Gather every line below that contains the word "Include" and copy each one out. Case counts.

>> Start

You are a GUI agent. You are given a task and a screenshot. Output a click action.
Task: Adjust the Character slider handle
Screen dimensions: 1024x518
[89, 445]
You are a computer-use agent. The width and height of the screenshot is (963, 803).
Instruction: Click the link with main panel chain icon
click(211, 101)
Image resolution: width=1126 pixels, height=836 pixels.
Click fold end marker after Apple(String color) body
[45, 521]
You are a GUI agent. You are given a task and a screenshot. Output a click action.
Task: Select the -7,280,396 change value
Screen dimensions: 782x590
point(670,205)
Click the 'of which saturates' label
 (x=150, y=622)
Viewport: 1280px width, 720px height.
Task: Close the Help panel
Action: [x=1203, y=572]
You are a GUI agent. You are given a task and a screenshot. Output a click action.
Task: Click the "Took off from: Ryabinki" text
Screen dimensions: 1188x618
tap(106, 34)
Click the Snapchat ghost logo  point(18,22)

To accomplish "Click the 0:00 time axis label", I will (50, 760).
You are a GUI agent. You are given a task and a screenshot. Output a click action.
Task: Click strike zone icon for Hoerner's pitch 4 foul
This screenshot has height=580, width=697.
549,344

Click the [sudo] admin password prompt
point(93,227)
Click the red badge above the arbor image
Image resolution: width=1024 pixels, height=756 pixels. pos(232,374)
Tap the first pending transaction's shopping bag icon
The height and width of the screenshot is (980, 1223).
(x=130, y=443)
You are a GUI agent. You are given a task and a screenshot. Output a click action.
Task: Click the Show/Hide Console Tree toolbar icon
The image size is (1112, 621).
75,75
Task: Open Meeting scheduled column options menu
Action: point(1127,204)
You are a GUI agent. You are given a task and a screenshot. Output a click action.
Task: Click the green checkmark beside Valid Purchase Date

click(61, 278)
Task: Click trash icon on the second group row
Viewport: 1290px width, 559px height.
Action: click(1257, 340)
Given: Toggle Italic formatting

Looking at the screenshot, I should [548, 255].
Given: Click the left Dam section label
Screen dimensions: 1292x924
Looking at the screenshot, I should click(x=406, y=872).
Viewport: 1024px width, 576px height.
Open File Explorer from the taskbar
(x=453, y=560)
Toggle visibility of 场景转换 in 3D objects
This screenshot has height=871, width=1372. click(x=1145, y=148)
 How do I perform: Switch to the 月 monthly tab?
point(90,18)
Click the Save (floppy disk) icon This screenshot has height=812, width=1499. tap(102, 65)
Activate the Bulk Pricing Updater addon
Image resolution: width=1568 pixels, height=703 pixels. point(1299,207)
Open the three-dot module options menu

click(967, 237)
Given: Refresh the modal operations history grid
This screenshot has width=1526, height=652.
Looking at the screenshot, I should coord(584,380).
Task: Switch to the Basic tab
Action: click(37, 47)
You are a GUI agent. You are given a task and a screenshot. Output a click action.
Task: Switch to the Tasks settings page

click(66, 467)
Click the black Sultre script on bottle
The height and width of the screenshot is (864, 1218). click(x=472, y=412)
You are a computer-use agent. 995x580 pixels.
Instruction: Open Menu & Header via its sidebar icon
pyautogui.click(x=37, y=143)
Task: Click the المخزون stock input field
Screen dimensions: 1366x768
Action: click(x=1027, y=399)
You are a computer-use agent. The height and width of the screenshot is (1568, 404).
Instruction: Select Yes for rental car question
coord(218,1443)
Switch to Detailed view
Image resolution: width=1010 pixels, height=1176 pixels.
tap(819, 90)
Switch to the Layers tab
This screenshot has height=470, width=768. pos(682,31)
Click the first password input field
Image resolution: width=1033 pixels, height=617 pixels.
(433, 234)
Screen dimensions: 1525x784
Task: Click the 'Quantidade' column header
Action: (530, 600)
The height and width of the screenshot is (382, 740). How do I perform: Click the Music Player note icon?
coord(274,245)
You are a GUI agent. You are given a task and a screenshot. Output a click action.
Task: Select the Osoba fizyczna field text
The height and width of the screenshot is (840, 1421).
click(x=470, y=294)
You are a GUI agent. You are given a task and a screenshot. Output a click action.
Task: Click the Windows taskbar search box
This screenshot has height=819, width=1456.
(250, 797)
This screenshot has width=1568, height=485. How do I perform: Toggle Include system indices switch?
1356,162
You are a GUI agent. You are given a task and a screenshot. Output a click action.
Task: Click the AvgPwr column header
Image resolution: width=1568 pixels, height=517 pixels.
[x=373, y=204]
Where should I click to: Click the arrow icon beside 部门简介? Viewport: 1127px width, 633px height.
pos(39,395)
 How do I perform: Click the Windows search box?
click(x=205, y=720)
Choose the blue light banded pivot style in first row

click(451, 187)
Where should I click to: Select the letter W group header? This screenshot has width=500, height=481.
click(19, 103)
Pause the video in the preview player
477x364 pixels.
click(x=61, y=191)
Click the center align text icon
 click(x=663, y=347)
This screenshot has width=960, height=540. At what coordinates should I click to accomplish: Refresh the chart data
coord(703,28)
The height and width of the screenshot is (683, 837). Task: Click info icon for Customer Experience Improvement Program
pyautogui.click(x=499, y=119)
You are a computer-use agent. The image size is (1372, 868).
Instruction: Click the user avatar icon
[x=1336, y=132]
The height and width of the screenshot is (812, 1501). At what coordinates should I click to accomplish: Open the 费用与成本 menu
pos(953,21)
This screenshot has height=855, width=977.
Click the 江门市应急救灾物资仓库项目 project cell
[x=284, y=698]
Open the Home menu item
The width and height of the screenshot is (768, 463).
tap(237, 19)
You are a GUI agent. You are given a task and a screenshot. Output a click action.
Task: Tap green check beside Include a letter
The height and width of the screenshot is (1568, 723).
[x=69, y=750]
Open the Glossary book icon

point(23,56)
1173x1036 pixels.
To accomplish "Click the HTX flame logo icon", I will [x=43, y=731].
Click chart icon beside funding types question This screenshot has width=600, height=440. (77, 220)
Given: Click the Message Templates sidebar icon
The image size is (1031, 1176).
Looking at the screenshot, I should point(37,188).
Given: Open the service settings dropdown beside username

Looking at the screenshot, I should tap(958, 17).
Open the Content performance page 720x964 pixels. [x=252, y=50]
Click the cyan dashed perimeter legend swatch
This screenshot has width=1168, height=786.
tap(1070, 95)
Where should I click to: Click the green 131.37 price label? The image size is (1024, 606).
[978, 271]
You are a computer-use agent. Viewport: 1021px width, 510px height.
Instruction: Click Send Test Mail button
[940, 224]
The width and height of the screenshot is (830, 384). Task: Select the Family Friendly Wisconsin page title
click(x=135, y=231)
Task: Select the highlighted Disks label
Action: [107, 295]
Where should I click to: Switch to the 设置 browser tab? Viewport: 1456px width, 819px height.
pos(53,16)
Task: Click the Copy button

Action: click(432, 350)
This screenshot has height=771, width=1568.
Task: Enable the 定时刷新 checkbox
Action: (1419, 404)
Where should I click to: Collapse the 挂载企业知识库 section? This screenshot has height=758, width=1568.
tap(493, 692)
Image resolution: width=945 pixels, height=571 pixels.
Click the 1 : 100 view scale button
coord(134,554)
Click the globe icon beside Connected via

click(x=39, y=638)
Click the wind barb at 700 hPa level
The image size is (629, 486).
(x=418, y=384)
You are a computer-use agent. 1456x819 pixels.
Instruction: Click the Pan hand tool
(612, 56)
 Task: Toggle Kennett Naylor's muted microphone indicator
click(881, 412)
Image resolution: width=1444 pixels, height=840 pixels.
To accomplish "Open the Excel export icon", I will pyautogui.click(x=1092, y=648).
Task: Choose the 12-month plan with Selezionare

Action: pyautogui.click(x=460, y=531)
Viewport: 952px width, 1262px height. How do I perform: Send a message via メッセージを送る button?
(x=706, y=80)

>> End

→ Solution to this exercise
This screenshot has width=1568, height=485. How do I perform: Toggle Include system indices switch?
Task: Tap green check beside Include a letter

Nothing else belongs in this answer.